THE TASK
All that is wanted is the exact text of the lines below from the one with "Image resolution: width=1280" through the one with "This screenshot has height=361, width=690.", inclusive, minus any pictures.

DATA RECORDS
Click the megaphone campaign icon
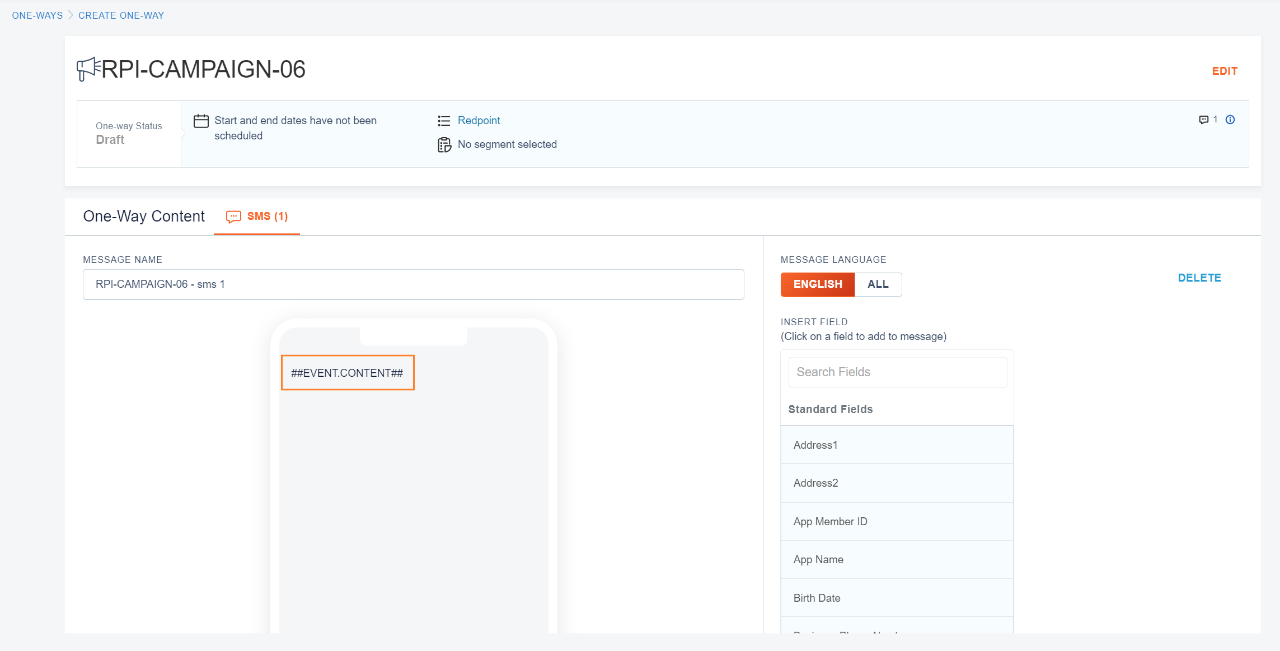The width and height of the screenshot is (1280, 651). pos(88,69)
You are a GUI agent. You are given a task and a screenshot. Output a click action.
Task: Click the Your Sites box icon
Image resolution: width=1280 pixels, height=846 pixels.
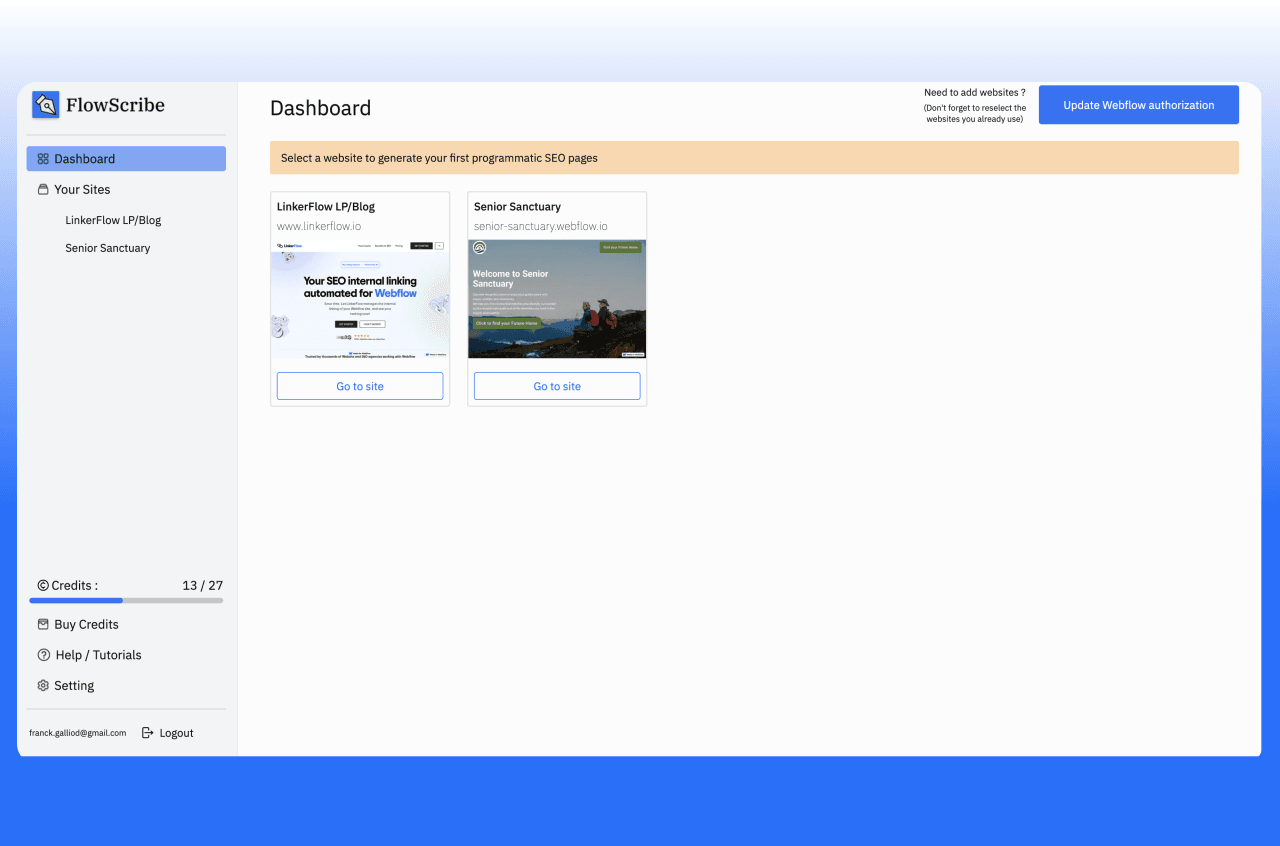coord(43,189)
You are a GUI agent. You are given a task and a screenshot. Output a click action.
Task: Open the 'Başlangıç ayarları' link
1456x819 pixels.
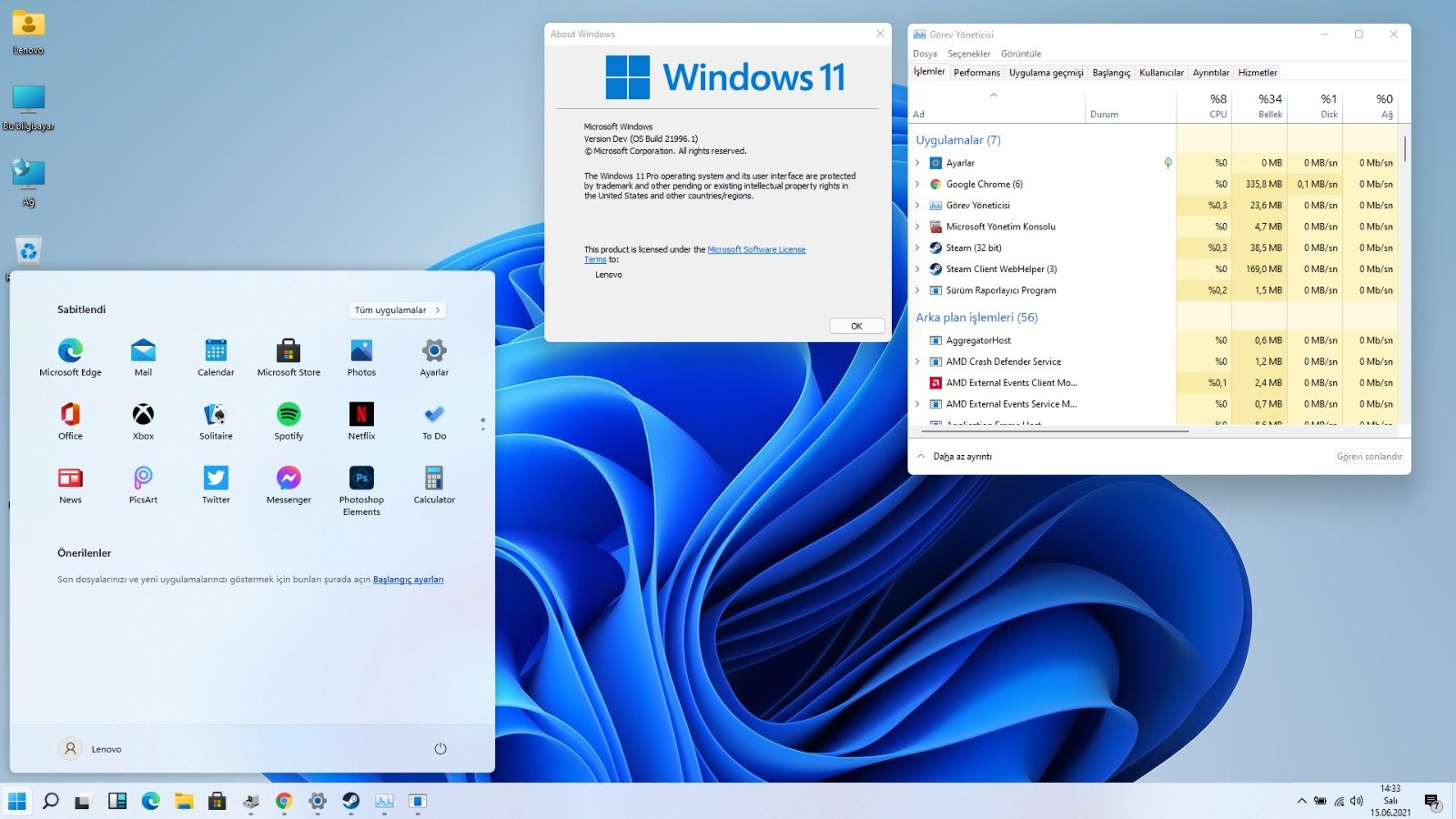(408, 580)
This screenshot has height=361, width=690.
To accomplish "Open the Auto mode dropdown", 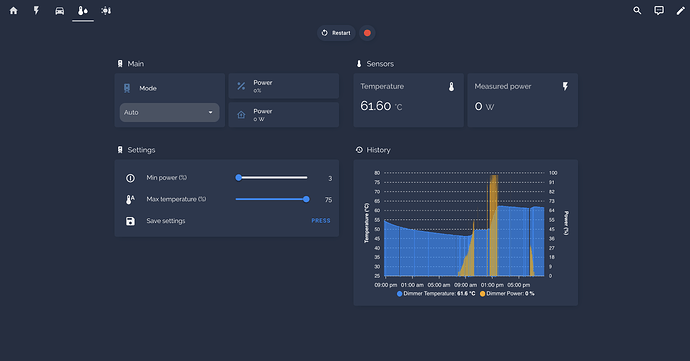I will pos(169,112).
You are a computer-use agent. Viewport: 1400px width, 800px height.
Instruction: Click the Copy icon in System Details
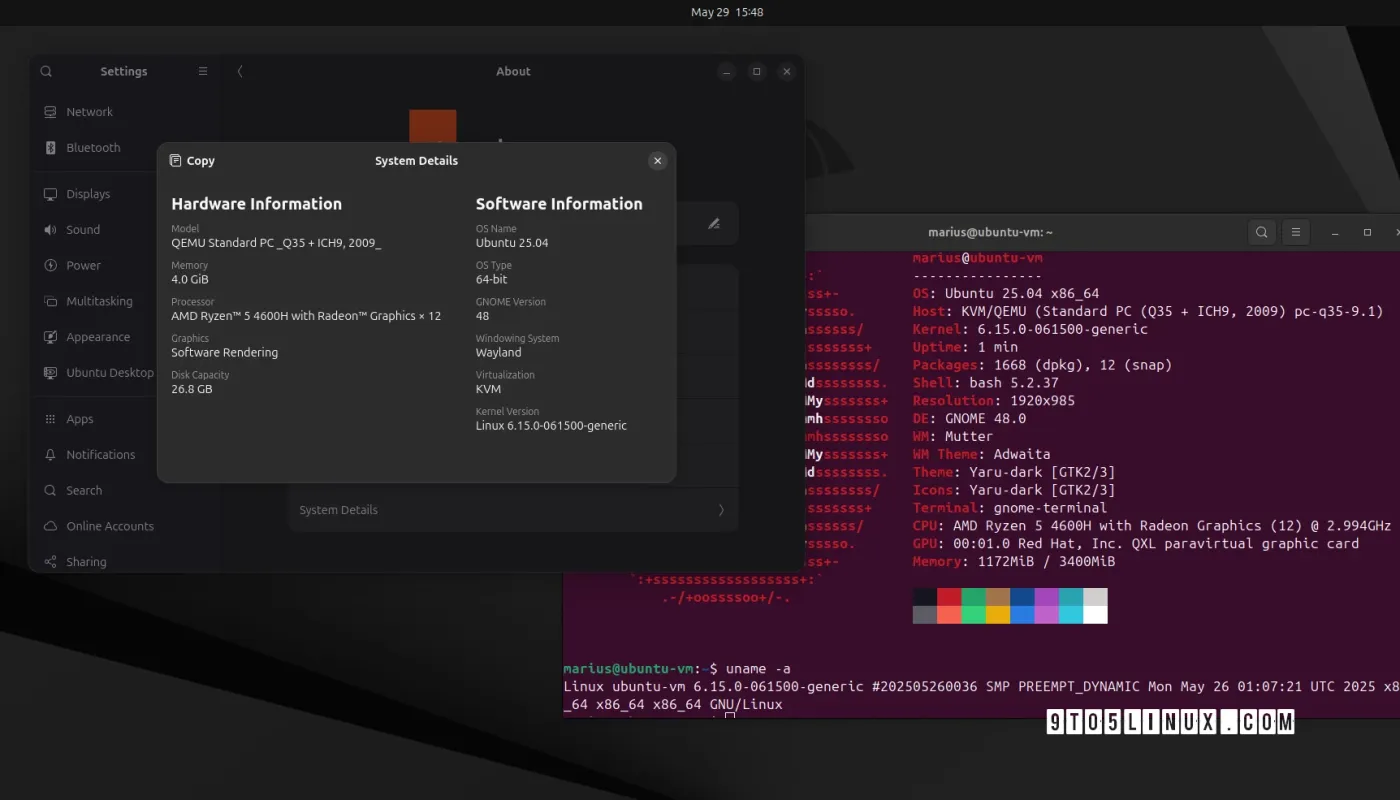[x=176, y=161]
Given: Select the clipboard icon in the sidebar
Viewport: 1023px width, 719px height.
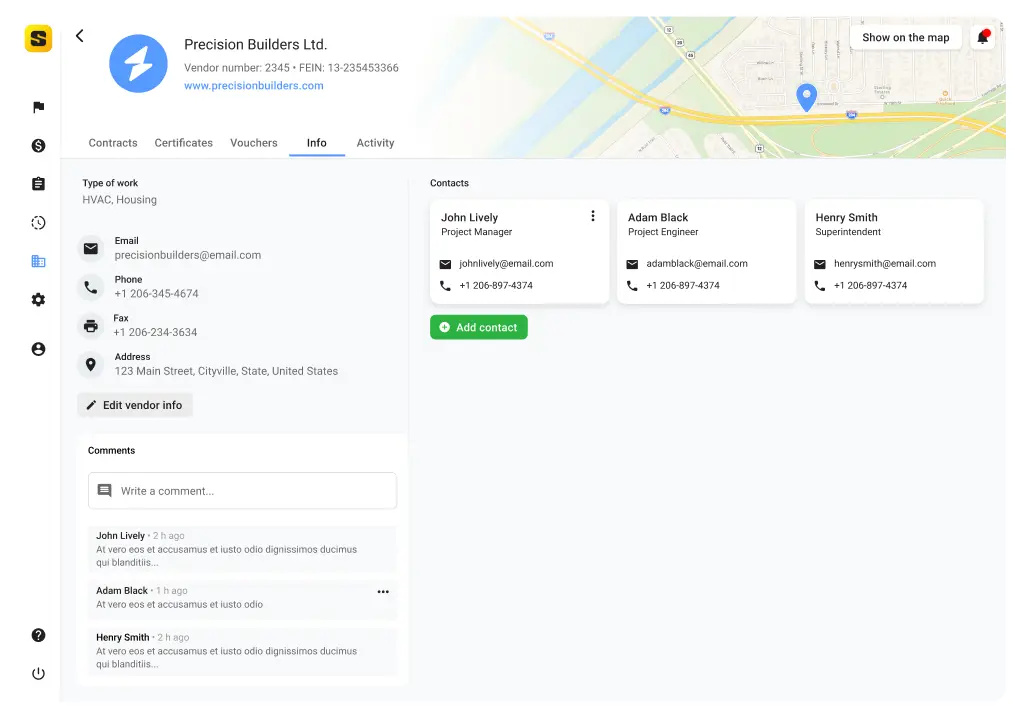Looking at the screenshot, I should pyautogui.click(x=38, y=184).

EXERCISE SOLUTION
Image resolution: width=1280 pixels, height=846 pixels.
coord(43,189)
You are a GUI agent. You are given a task and a screenshot. Output a click action.
Task: Open the 'Başlangıç ayarları' link
1456x819 pixels.
(408, 580)
This screenshot has height=361, width=690.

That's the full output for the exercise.